« Samila » a vécu les pire horreurs pendant la guerre de Bosnie : séquestrée trois jours dans une cave par des soldats, violée et torturée de la pire façon, témoin de l’exécution d’un bébé pendant que sa mère lui donnait le sein. Déplacée interne, elle est encore victime de diverses exactions, dont une tentative de viol en 2003 alors qu’elle tente de rentrer dans sa région d’origine, puis elle est expulsée du logement qu’elle occupe en tant que déplacée interne.

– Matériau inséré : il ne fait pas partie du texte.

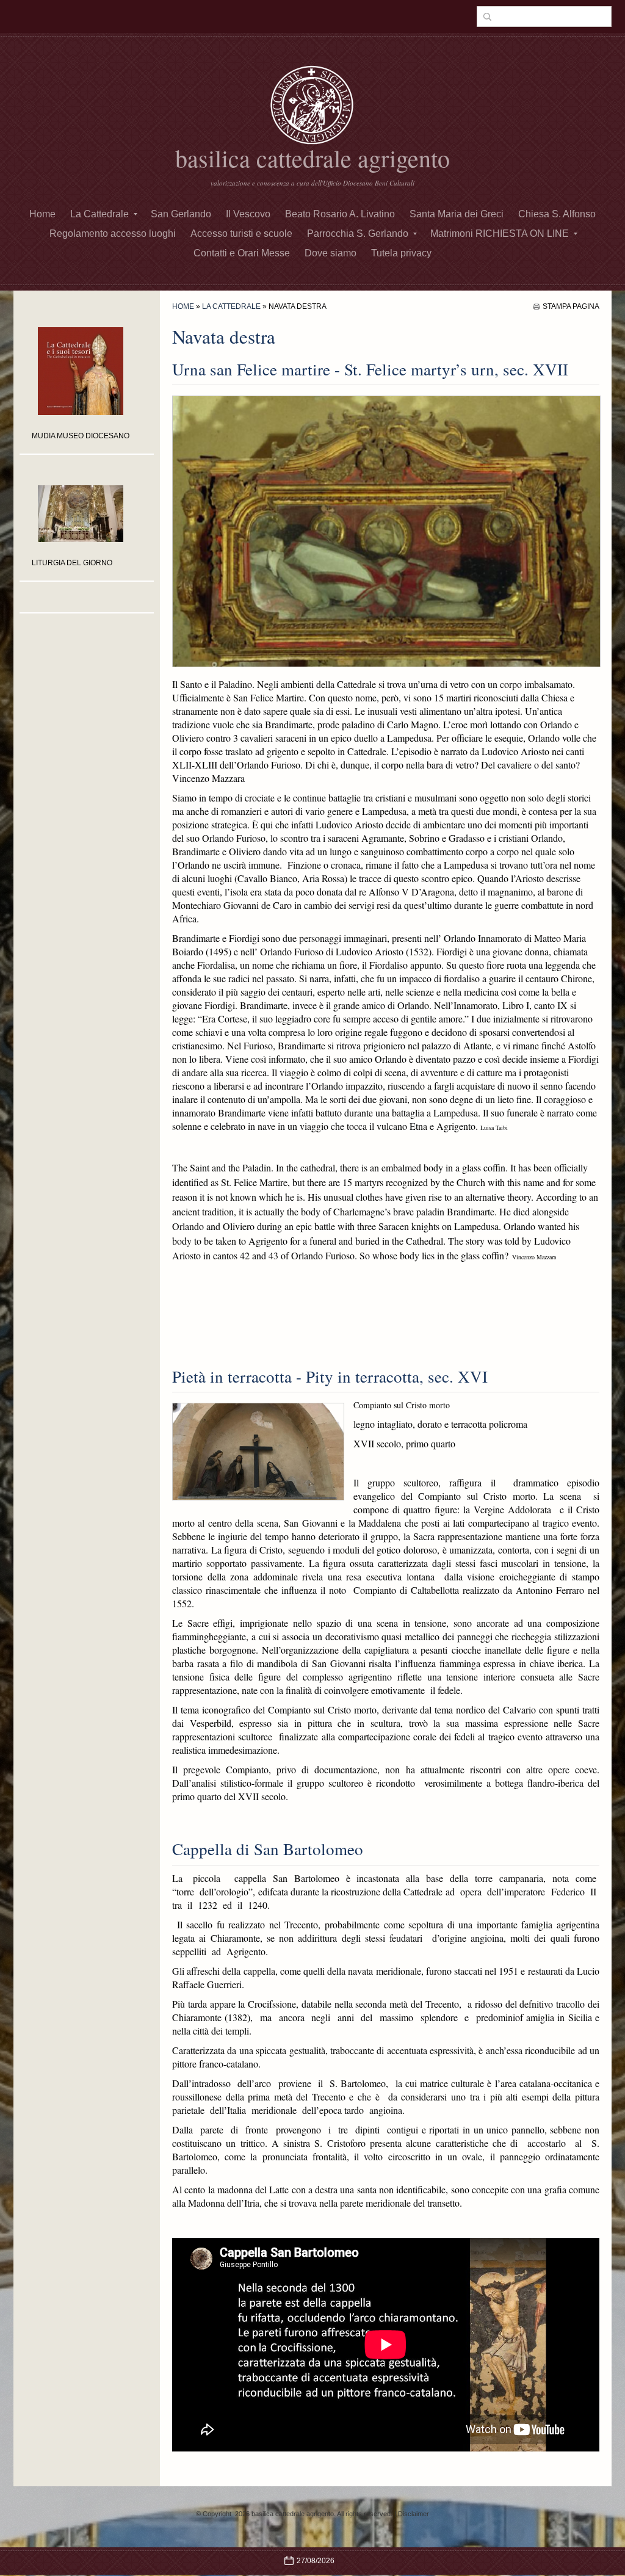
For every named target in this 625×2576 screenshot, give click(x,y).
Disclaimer (413, 2513)
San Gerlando (181, 214)
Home (42, 214)
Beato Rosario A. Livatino (340, 214)
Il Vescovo (248, 214)
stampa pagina (571, 306)
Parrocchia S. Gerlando (357, 233)
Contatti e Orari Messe (241, 253)
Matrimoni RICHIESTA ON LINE (499, 233)
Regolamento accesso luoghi (112, 233)
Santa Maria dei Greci (457, 214)
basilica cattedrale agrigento (312, 158)
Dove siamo (330, 253)
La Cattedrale (99, 214)
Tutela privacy (401, 253)
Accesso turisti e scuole (241, 233)
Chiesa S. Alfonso (557, 214)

Au CEP de Vallorbe, où elle arrive le 21.10.05, la requérante évoque ses traumatismes de façon poignante lors de ses deux auditions, et supplie qu’on la soigne. « J’ai souvent mal à la tête, je m’arrache les cheveux, je me griffe. Quelques fois je suis tellement nerveuse que je ne supporte pas mon enfant. En Bosnie, je n’avais pas le droit de me faire soigner. Je n’avait pas de droit » (27.10.05)… « Je vous prie de me faire soigner car j’ai tellement mal à la tête tous les jours. J’ai envie de me reposer, d’oublier tous ces problèmes. Je vous en prie, si vous pouvez me faire soigner, si vous pouvez aider mon enfant. J’aimerais oublier le passé » (7.11.05).
« Samila » ne reçoit pourtant aucun soin au CEP, où elle est assignée à résidence et où les consultations médicales ont été supprimées durant l’été 2005. La requérante et son mari y reçoivent par contre dès le 10.11.2005, soit 20 jours après leur arrivée, une décision de renvoi qui affirme que la requérante peut retourner sans problème en Bosnie et y recevoir une aide appropriée, alors qu’elle n’a jamais pu y être soignée. La décision écarte d’ailleurs toute prise en compte des problèmes de santé au motif « qu’aucun certificat médical n’est déposé à ce stade de la procédure ».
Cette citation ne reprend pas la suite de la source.